_Problem to work on_
Give the whole listing again, exactly as written.

_The data_
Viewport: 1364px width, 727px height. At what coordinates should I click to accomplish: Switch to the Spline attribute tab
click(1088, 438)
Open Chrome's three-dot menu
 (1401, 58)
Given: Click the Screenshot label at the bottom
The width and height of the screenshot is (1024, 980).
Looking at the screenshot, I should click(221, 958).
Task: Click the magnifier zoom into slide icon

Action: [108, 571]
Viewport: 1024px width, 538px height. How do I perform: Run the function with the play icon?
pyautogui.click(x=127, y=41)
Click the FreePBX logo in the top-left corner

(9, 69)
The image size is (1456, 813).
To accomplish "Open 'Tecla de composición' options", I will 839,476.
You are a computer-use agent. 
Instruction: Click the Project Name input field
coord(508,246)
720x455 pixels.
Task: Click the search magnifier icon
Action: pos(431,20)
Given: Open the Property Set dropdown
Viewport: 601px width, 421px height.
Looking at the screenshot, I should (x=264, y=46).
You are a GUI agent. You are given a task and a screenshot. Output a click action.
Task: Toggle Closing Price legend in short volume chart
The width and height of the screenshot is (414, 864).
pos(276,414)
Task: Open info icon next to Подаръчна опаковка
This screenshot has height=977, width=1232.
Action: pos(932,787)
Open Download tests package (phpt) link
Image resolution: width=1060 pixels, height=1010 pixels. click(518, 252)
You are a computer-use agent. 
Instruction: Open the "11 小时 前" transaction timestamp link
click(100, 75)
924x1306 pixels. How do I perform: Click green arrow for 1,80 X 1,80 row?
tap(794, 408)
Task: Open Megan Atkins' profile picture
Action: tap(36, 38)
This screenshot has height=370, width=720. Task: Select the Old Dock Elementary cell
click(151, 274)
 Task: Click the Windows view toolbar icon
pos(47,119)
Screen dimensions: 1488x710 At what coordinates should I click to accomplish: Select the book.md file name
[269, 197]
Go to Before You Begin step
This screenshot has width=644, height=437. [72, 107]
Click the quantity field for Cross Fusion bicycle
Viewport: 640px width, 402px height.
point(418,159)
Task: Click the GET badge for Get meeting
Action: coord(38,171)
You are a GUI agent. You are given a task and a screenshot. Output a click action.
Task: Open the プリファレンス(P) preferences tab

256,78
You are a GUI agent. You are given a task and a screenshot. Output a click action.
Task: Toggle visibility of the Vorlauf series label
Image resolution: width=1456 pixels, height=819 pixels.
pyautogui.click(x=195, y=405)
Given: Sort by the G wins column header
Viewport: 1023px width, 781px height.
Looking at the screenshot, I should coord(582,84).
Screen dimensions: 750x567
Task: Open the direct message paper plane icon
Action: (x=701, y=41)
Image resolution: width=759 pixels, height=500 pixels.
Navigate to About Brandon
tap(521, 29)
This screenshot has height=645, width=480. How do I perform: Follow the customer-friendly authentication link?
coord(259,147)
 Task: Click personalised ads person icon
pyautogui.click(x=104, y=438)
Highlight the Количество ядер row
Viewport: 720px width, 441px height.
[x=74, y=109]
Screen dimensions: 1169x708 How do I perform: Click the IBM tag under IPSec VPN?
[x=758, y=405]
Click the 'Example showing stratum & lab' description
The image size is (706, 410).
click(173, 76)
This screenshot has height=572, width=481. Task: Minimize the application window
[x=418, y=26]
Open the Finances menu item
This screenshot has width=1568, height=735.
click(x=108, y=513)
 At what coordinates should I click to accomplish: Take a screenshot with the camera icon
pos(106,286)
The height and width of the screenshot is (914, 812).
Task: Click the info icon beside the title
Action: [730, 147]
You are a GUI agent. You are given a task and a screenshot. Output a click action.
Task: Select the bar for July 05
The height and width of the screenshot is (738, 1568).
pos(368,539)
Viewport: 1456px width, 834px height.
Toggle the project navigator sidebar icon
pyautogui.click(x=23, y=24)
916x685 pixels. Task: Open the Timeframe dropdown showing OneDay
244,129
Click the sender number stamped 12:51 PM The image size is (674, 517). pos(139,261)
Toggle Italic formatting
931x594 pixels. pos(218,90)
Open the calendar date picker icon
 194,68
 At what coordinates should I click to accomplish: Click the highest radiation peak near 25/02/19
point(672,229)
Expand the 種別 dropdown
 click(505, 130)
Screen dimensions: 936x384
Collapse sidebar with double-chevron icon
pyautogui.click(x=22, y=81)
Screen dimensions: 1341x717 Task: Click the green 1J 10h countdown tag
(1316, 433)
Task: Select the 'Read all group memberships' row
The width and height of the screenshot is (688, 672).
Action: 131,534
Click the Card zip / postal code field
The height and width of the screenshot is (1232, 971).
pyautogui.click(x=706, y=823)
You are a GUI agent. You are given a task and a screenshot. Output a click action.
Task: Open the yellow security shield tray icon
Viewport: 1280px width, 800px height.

_The answer_
Viewport: 1364px width, 727px height. At what coordinates should I click to accomplish: Switch to the Spline attribute tab
click(1088, 438)
Open Chrome's three-dot menu
 (1401, 58)
Given: Click the Screenshot label at the bottom
The width and height of the screenshot is (1024, 980).
Looking at the screenshot, I should click(221, 958).
Task: Click the magnifier zoom into slide icon

Action: [108, 571]
Viewport: 1024px width, 538px height. How do I perform: Run the function with the play icon?
pyautogui.click(x=127, y=41)
Click the FreePBX logo in the top-left corner

(9, 69)
The image size is (1456, 813).
To accomplish "Open 'Tecla de composición' options", I will 839,476.
You are a computer-use agent. 
Instruction: Click the Project Name input field
coord(508,246)
720x455 pixels.
Task: Click the search magnifier icon
Action: pos(431,20)
Given: Open the Property Set dropdown
Viewport: 601px width, 421px height.
Looking at the screenshot, I should (x=264, y=46).
You are a GUI agent. You are given a task and a screenshot. Output a click action.
Task: Toggle Closing Price legend in short volume chart
The width and height of the screenshot is (414, 864).
pos(276,414)
Task: Open info icon next to Подаръчна опаковка
This screenshot has height=977, width=1232.
Action: pos(932,787)
Open Download tests package (phpt) link
Image resolution: width=1060 pixels, height=1010 pixels. click(518, 252)
You are a computer-use agent. 
Instruction: Open the "11 小时 前" transaction timestamp link
click(100, 75)
924x1306 pixels. How do I perform: Click green arrow for 1,80 X 1,80 row?
tap(794, 408)
Task: Open Megan Atkins' profile picture
Action: tap(36, 38)
This screenshot has height=370, width=720. Task: Select the Old Dock Elementary cell
click(151, 274)
 Task: Click the Windows view toolbar icon
pos(47,119)
Screen dimensions: 1488x710 At what coordinates should I click to accomplish: Select the book.md file name
[269, 197]
Go to Before You Begin step
This screenshot has width=644, height=437. [72, 107]
Click the quantity field for Cross Fusion bicycle
Viewport: 640px width, 402px height.
point(418,159)
Task: Click the GET badge for Get meeting
Action: coord(38,171)
You are a GUI agent. You are given a task and a screenshot. Output a click action.
Task: Open the プリファレンス(P) preferences tab

256,78
You are a GUI agent. You are given a task and a screenshot. Output a click action.
Task: Toggle visibility of the Vorlauf series label
Image resolution: width=1456 pixels, height=819 pixels.
pyautogui.click(x=195, y=405)
Given: Sort by the G wins column header
Viewport: 1023px width, 781px height.
Looking at the screenshot, I should coord(582,84).
Screen dimensions: 750x567
Task: Open the direct message paper plane icon
Action: (x=701, y=41)
Image resolution: width=759 pixels, height=500 pixels.
Navigate to About Brandon
tap(521, 29)
This screenshot has height=645, width=480. How do I perform: Follow the customer-friendly authentication link?
coord(259,147)
 Task: Click personalised ads person icon
pyautogui.click(x=104, y=438)
Highlight the Количество ядер row
Viewport: 720px width, 441px height.
[x=74, y=109]
Screen dimensions: 1169x708 How do I perform: Click the IBM tag under IPSec VPN?
[x=758, y=405]
Click the 'Example showing stratum & lab' description
The image size is (706, 410).
click(173, 76)
This screenshot has height=572, width=481. Task: Minimize the application window
[x=418, y=26]
Open the Finances menu item
This screenshot has width=1568, height=735.
click(x=108, y=513)
 At what coordinates should I click to accomplish: Take a screenshot with the camera icon
pos(106,286)
The height and width of the screenshot is (914, 812).
Task: Click the info icon beside the title
Action: [730, 147]
You are a GUI agent. You are given a task and a screenshot. Output a click action.
Task: Select the bar for July 05
The height and width of the screenshot is (738, 1568).
pos(368,539)
Viewport: 1456px width, 834px height.
Toggle the project navigator sidebar icon
pyautogui.click(x=23, y=24)
916x685 pixels. Task: Open the Timeframe dropdown showing OneDay
244,129
Click the sender number stamped 12:51 PM The image size is (674, 517). pos(139,261)
Toggle Italic formatting
931x594 pixels. pos(218,90)
Open the calendar date picker icon
 194,68
 At what coordinates should I click to accomplish: Click the highest radiation peak near 25/02/19
point(672,229)
Expand the 種別 dropdown
 click(505, 130)
Screen dimensions: 936x384
Collapse sidebar with double-chevron icon
pyautogui.click(x=22, y=81)
Screen dimensions: 1341x717 Task: Click the green 1J 10h countdown tag
(1316, 433)
Task: Select the 'Read all group memberships' row
The width and height of the screenshot is (688, 672).
Action: 131,534
Click the Card zip / postal code field
The height and width of the screenshot is (1232, 971).
pyautogui.click(x=706, y=823)
You are a GUI agent. You are given a task and a screenshot. Output a click action.
Task: Open the yellow security shield tray icon
Viewport: 1280px width, 800px height.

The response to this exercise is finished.